Do akcji wkraczają prawnicy
Podczas gdy znaczna część sporu między obiema stronami toczyła się na oficjalnych kontach w mediach społecznościowych i w postach na blogach, sprawa trafiła także do sali sądowej.
WordPress.org kontroluje swoje znaki towarowe i twierdzi, że WP Engine wykorzystuje nazwę WordPress w materiałach marketingowych, aby zwiększyć sprzedaż swojego produktu; w związku z tym firma powinna płacić za korzystanie z tego znaku. Chociaż WordPress.org nie ma możliwości zmuszenia WP Engine do współpracy przy otwartym oprogramowaniu, może domagać się wynagrodzenia za korzystanie z własnych znaków towarowych.
“Każda firma zarabiająca setki milionów dolarów korzystając z otwartego oprogramowania, powinna się odwdzięczyć, a jeśli tego nie zrobi, nie może korzystać z jego znaków towarowych", napisał Mullenweg na swoim blogu. Znaki towarowe nie obejmują skrótu „WP”, ale Fundacja WordPress stwierdza: “prosimy, aby nie używać go w sposób, który może wprowadzać ludzi w błąd".
W międzyczasie WP Engine złożyło pozew przeciwko Mullenwegowi i Automattic, oskarżając ich o próbę wymuszenia, zniesławienie i naruszenie ustawy o oszustwach komputerowych i nadużyciach, twierdząc, że Automattic poinformowało je, iż będą musieli zapłacić „dziesiątki milionów dolarów”, aby móc nadal korzystać ze znaków towarowych WordPress. W odpowiedzi firma zażądała przyspieszenia postępowania sądowego, argumentując, że ich działalność jest zagrożona, co potwierdza wzrost liczby otrzymywanych wniosków o anulowanie, który wyniósł 14% w porównaniu do normalnego obrotu w wyniku zakłóceń. Poinformowała również, że traci potencjalnych nowych klientów z powodu niepewności związanej z przyszłym dostępem do produktów WordPress.
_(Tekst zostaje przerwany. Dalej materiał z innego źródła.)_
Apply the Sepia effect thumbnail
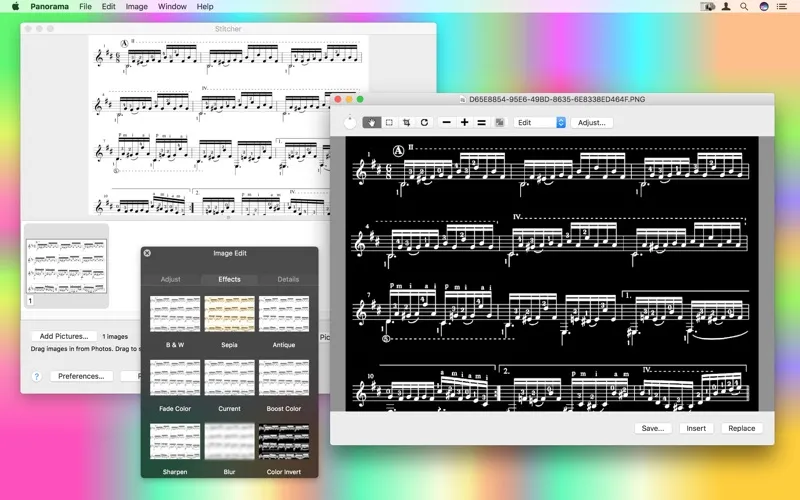The height and width of the screenshot is (500, 800). point(229,314)
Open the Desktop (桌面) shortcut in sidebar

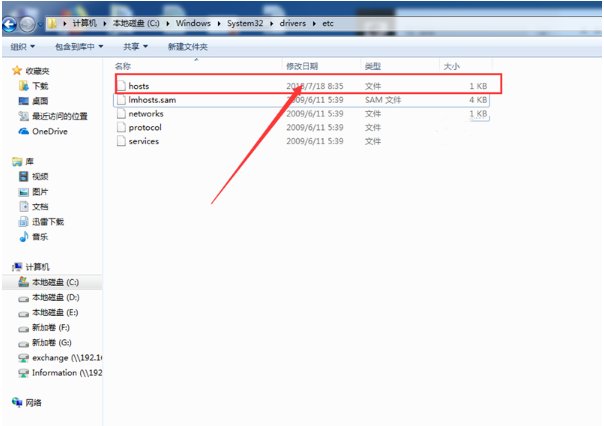click(39, 102)
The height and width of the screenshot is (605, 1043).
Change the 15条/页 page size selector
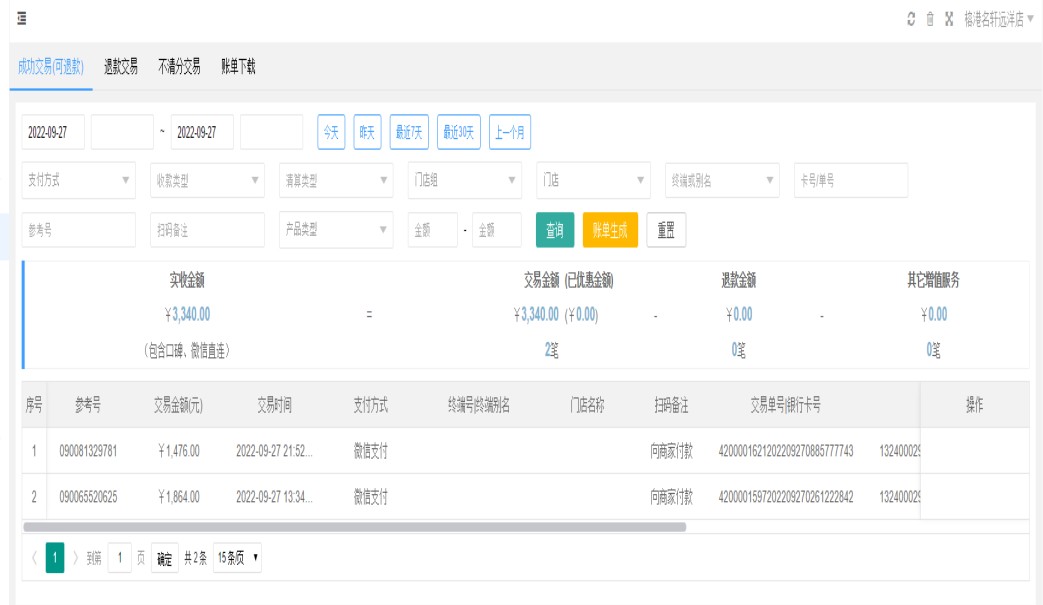click(237, 558)
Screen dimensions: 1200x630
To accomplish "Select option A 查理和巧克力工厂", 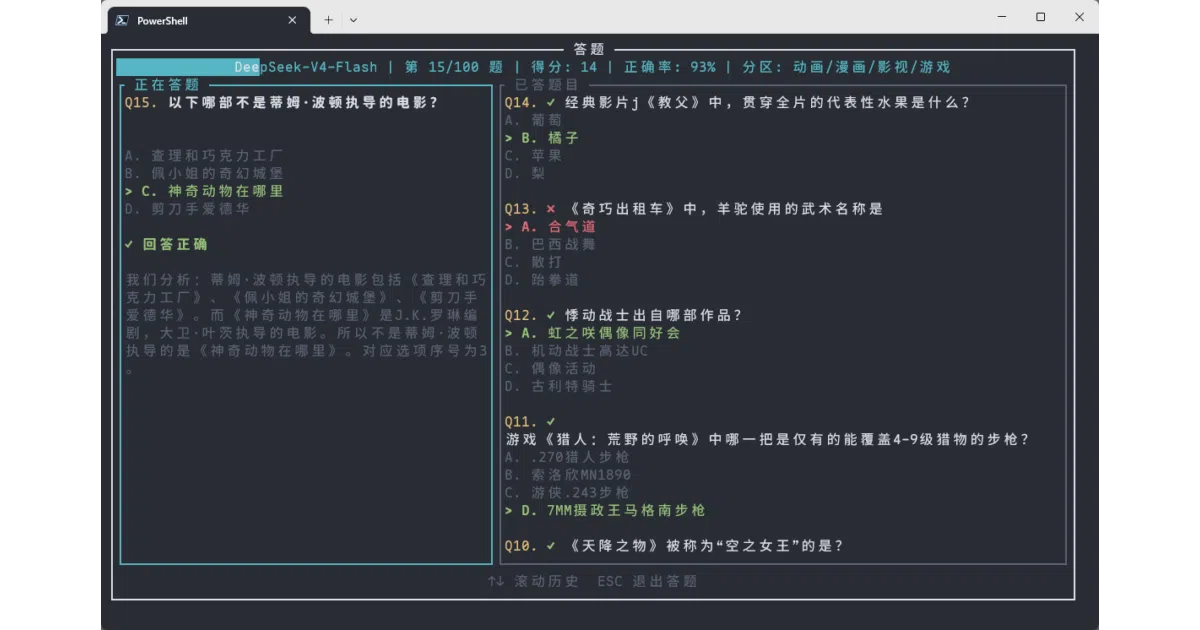I will pos(204,156).
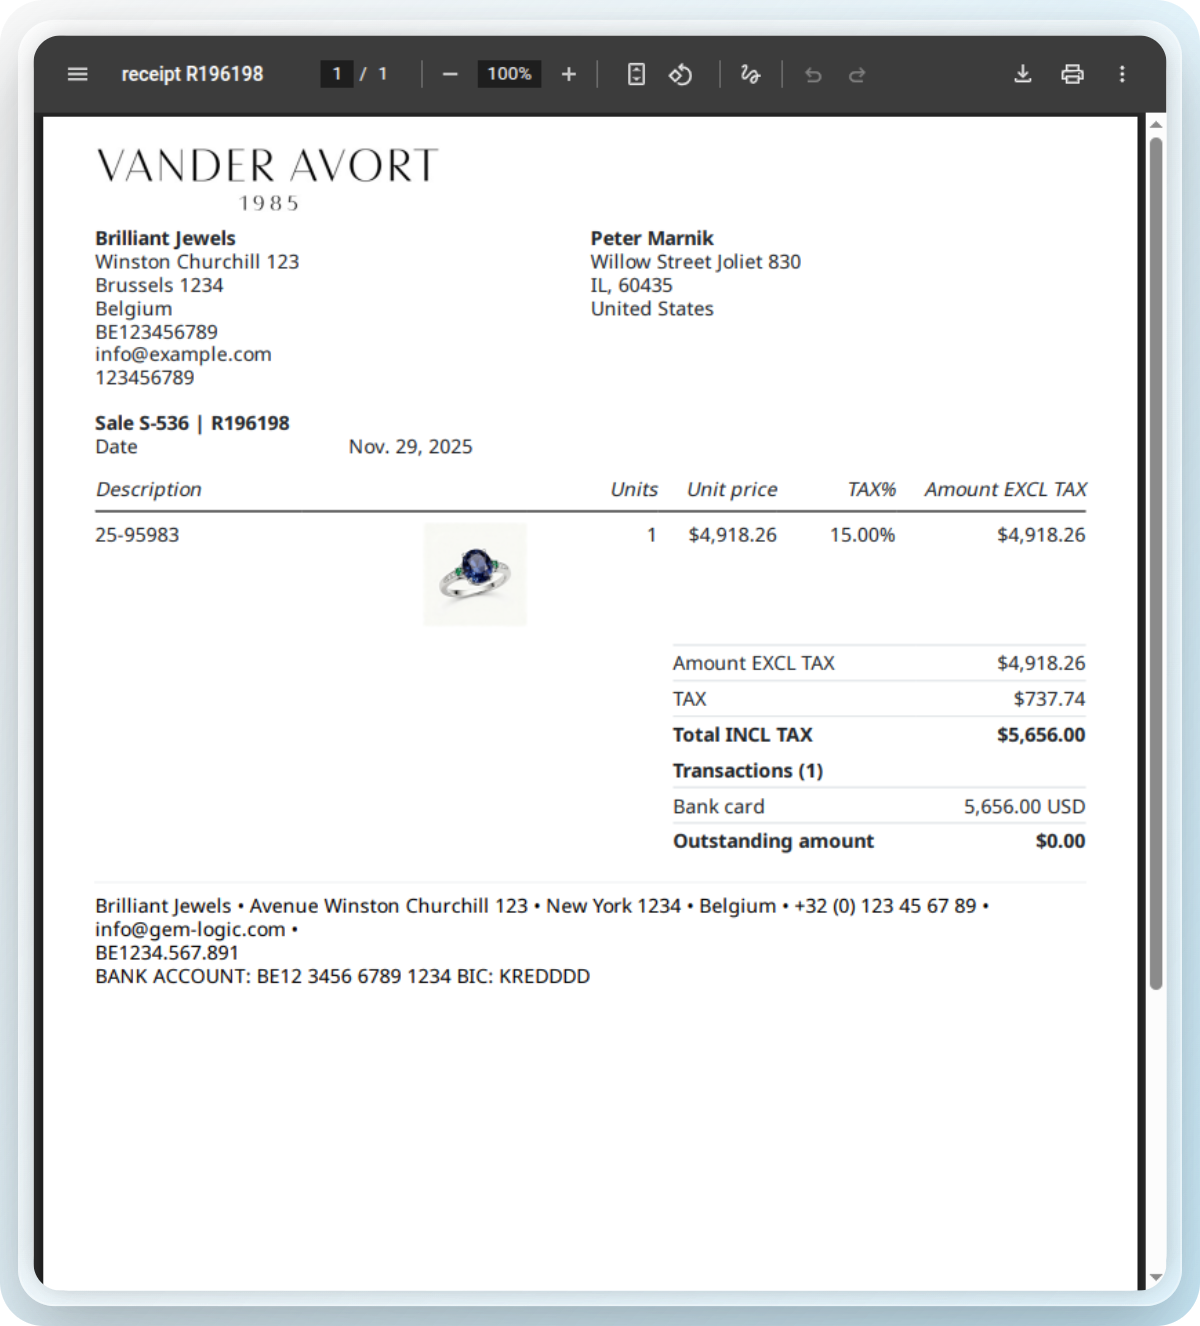Open the three-dot more options menu
Image resolution: width=1200 pixels, height=1326 pixels.
1122,74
Automattic określił pozew jako „bezpodstawny” i „wadliwy od początku do końca”, jednocześnie zdecydowanie zaprzeczając oskarżeniom WP Engine, które uważa za poważne zniekształcenie rzeczywistości i zapowiada podjęcie energicznych działań prawnych przeciwko temu absurdalnemu pozwowi.